### Goal of the exercise
Return exactly the lines from the "Image resolution: width=1568" line through the last line of the entries below. Include no pictures.

### Task inputs
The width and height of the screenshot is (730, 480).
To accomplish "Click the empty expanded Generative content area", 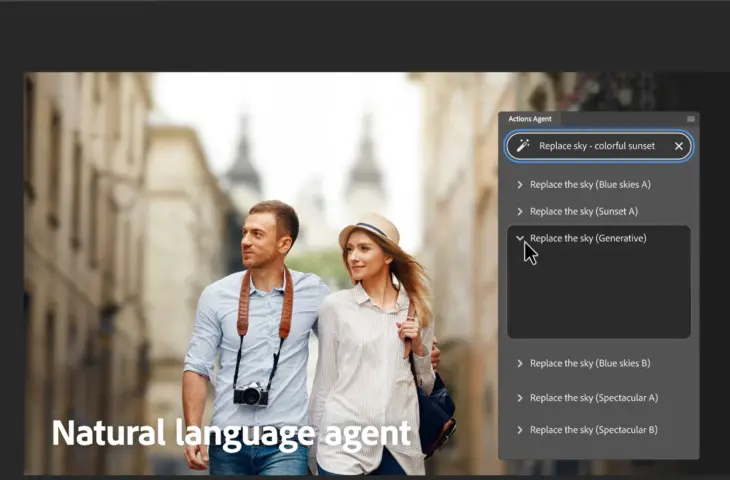I will point(598,295).
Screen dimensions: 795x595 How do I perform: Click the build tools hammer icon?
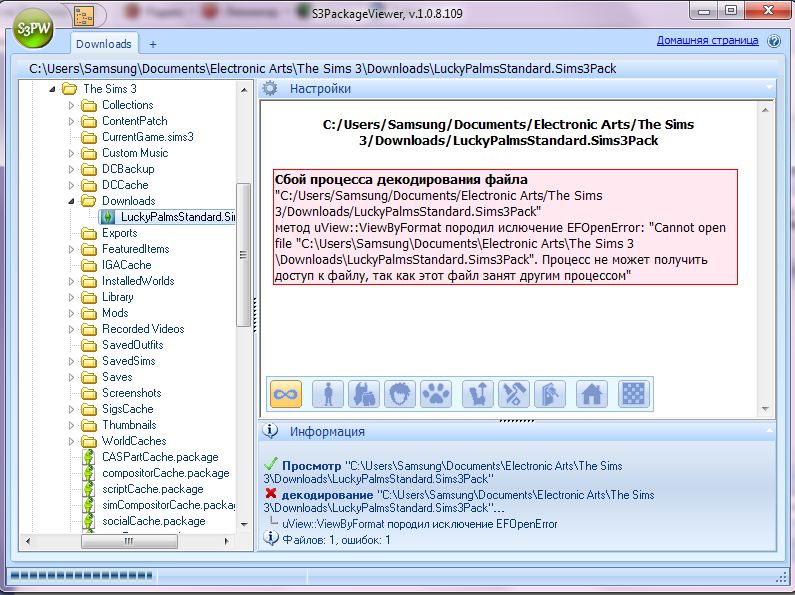click(515, 394)
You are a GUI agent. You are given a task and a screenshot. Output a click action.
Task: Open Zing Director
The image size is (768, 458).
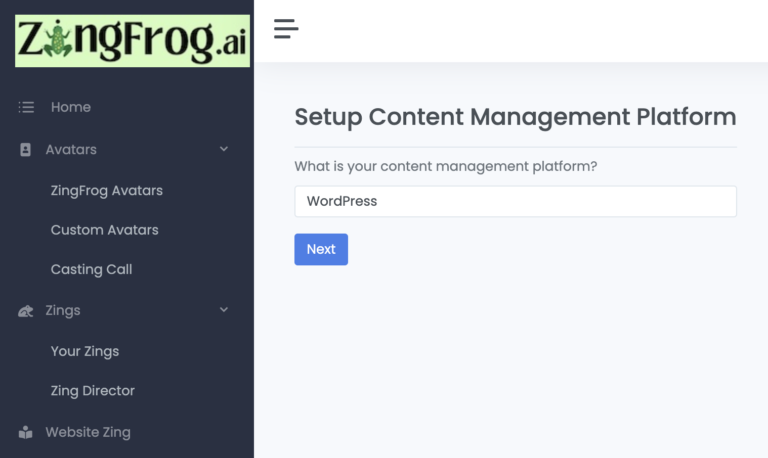(x=93, y=390)
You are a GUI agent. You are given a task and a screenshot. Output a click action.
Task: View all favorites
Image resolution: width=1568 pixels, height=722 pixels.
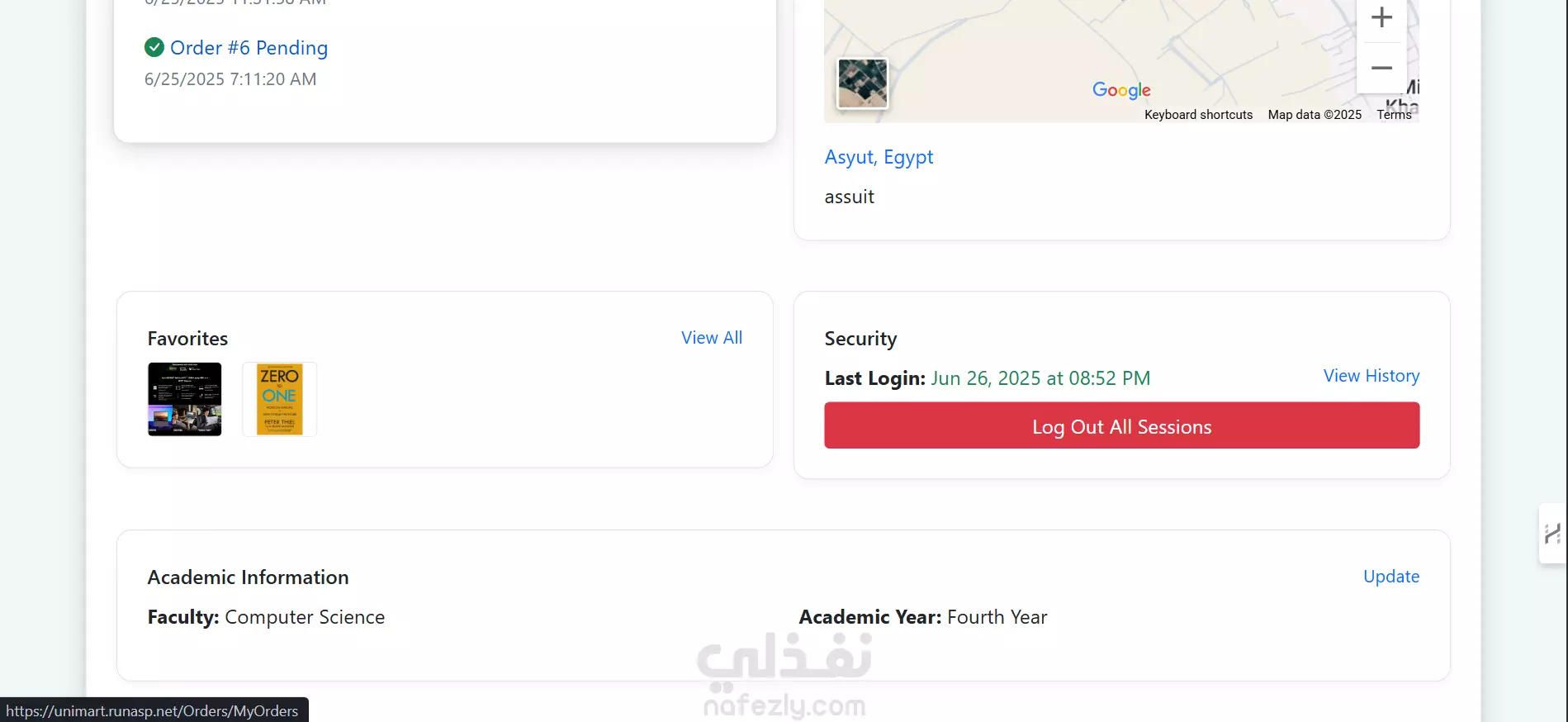pos(712,338)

### Reply
Image resolution: width=1568 pixels, height=722 pixels.
pos(712,338)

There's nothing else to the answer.